From the entries below, extract every line that includes the word "agent".
──────
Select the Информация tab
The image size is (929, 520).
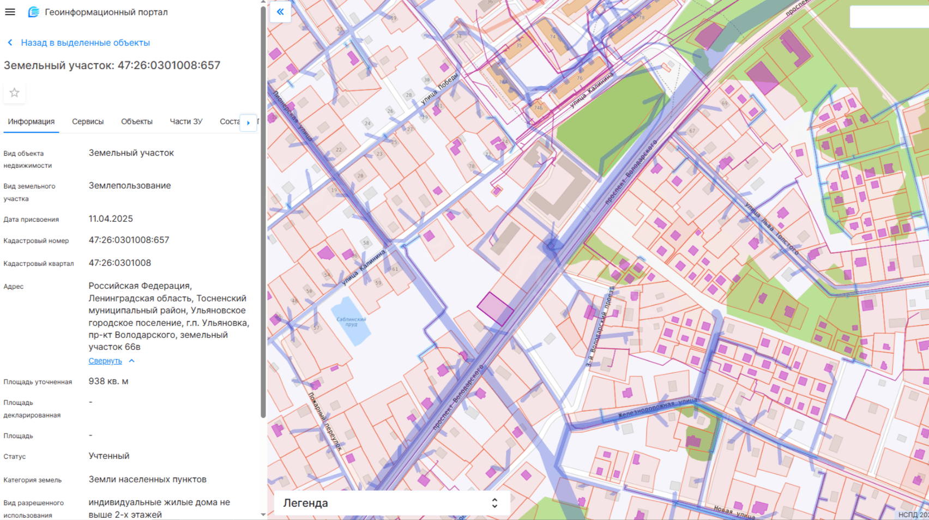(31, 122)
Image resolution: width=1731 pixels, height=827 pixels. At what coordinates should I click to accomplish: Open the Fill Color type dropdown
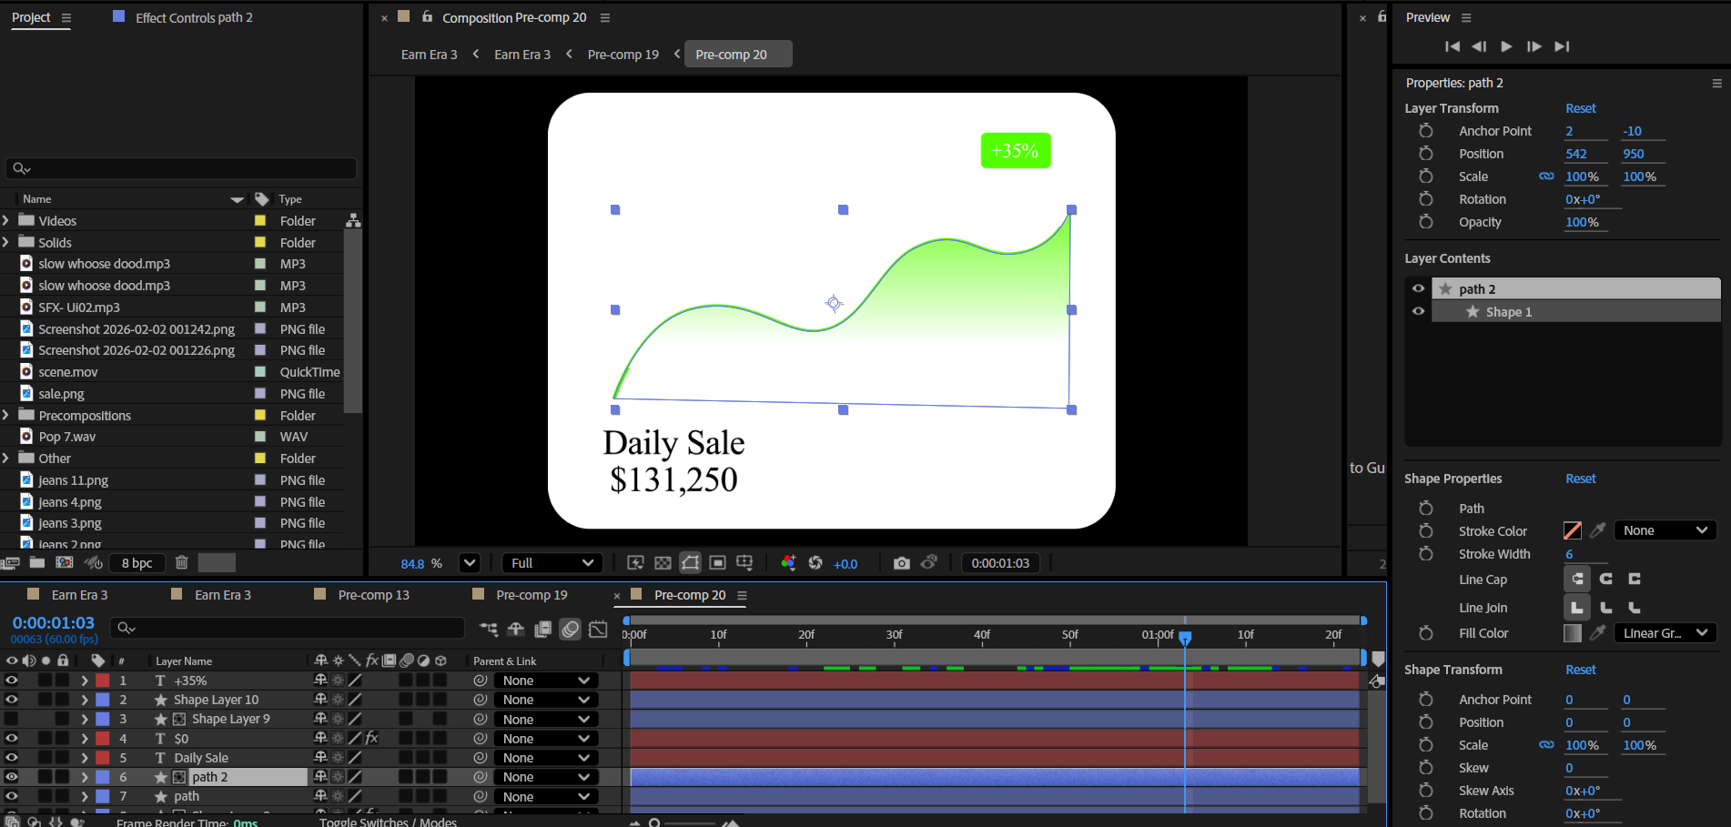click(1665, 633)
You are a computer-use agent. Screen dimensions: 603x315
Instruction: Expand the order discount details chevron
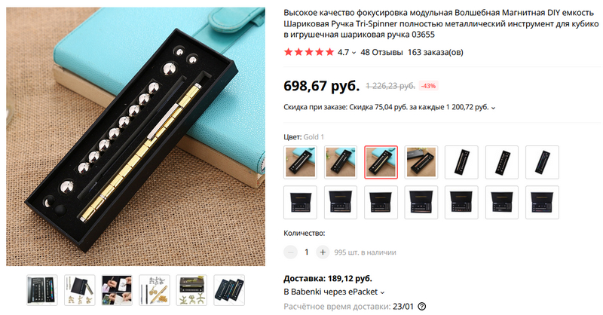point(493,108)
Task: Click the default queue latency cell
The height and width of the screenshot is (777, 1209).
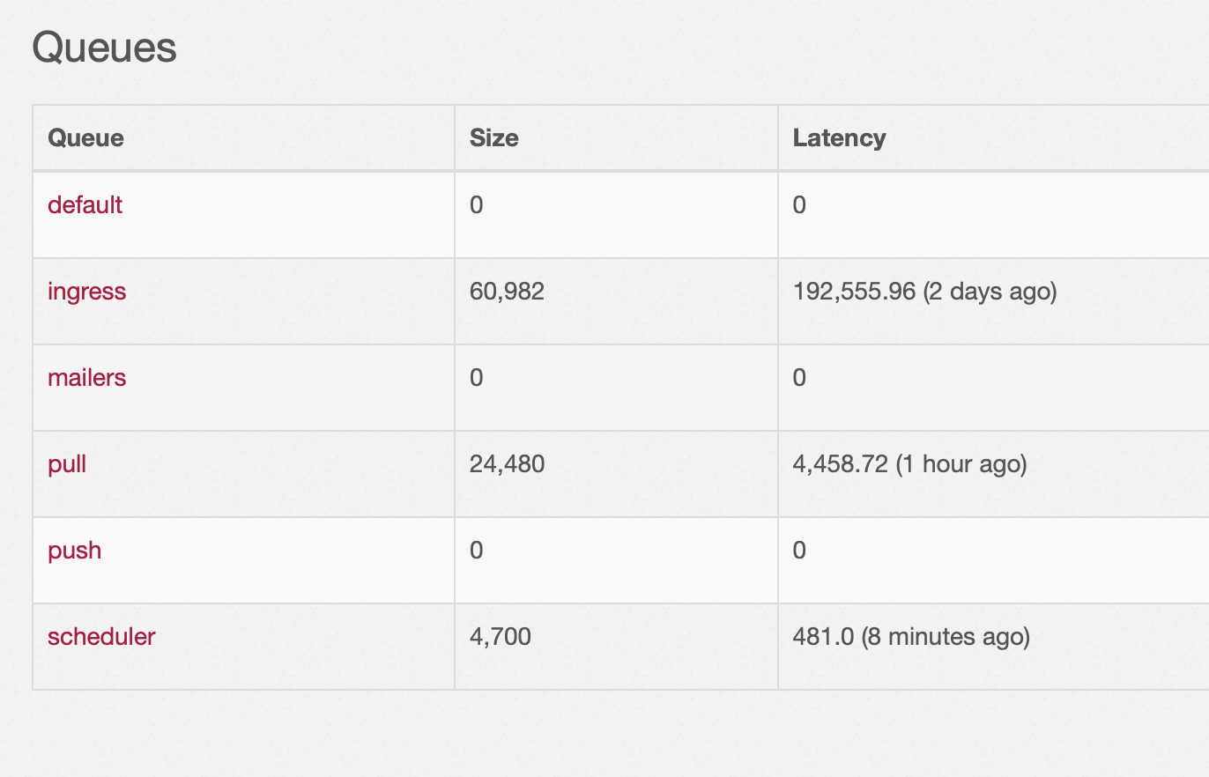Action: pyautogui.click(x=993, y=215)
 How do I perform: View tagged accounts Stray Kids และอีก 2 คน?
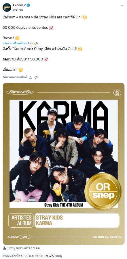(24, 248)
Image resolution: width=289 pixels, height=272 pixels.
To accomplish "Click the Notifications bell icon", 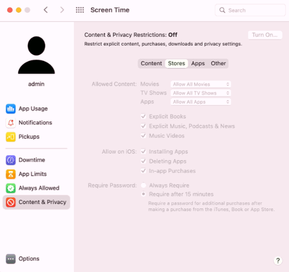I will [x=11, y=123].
──────
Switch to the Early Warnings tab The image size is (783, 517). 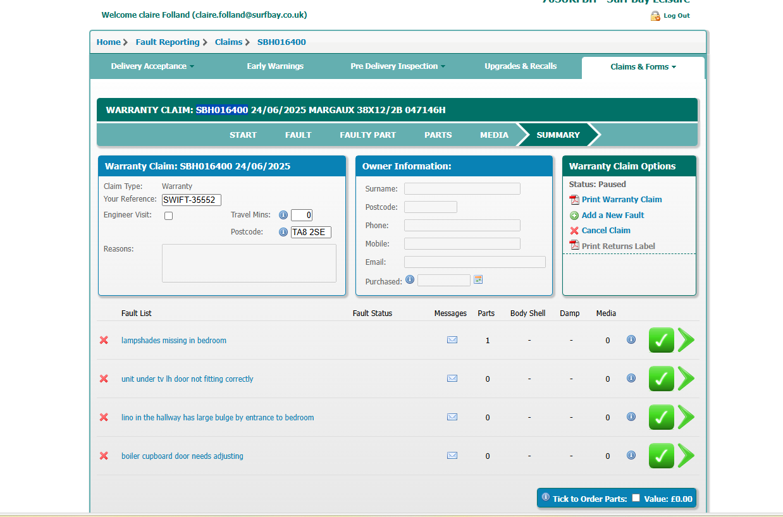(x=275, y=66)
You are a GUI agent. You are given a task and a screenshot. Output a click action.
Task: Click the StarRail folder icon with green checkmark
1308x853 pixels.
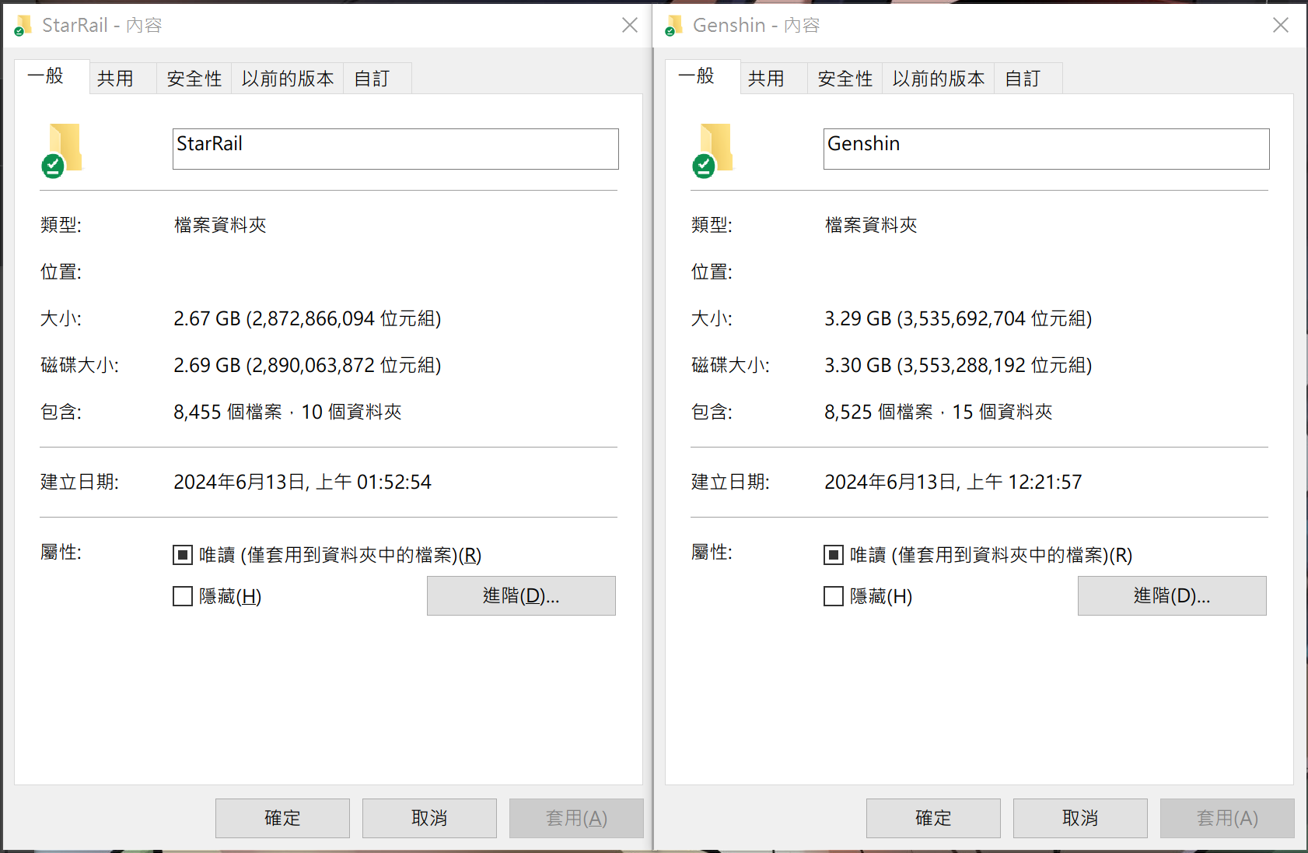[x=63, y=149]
──────
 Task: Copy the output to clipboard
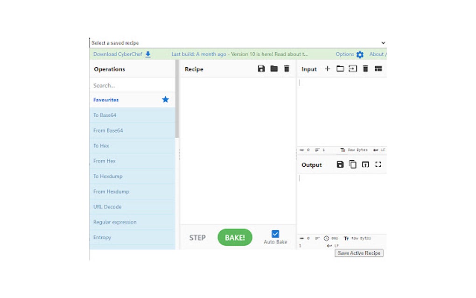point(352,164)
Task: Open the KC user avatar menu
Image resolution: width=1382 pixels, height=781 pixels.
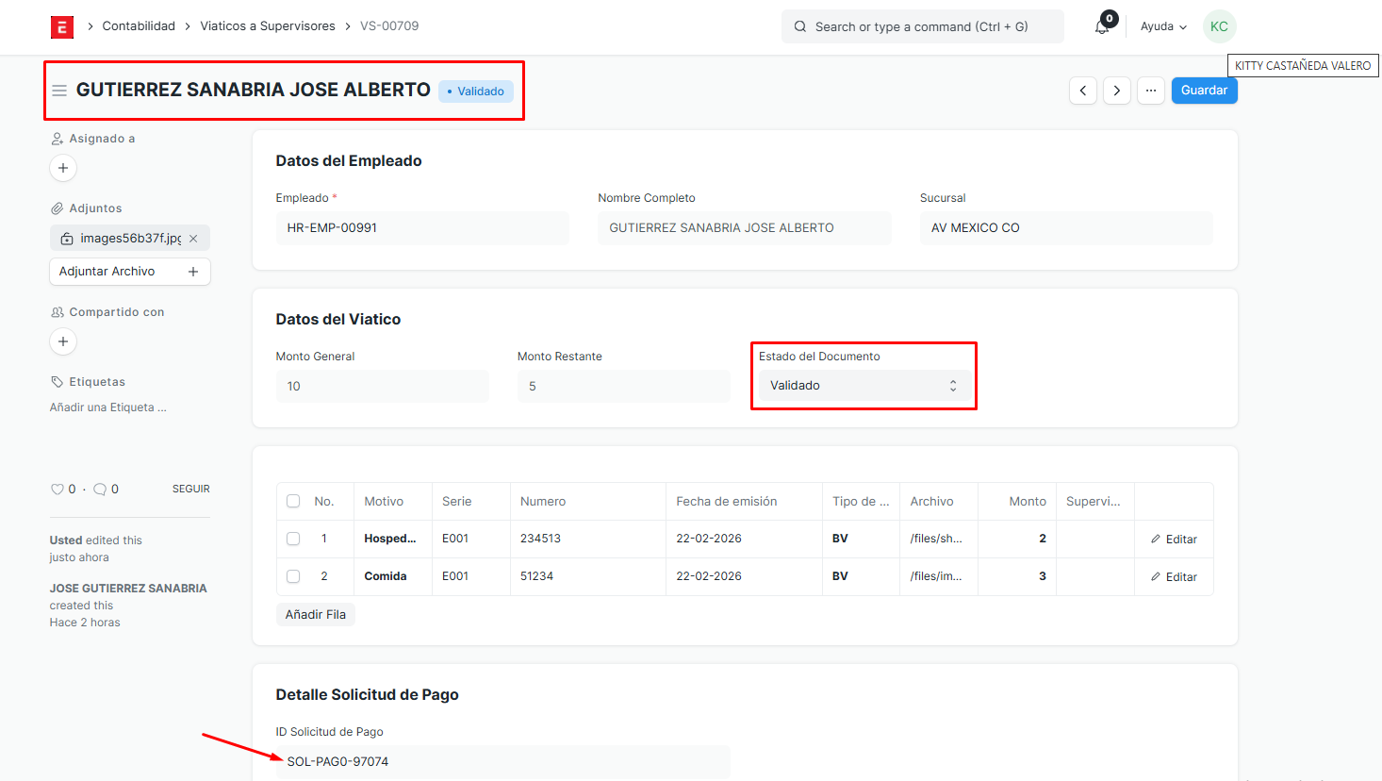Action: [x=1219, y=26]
──────
Solved exercise:
You are a computer-use agent. Screen dimensions: 603x315
You are a GUI agent. You are given a task and a screenshot. Output a click action.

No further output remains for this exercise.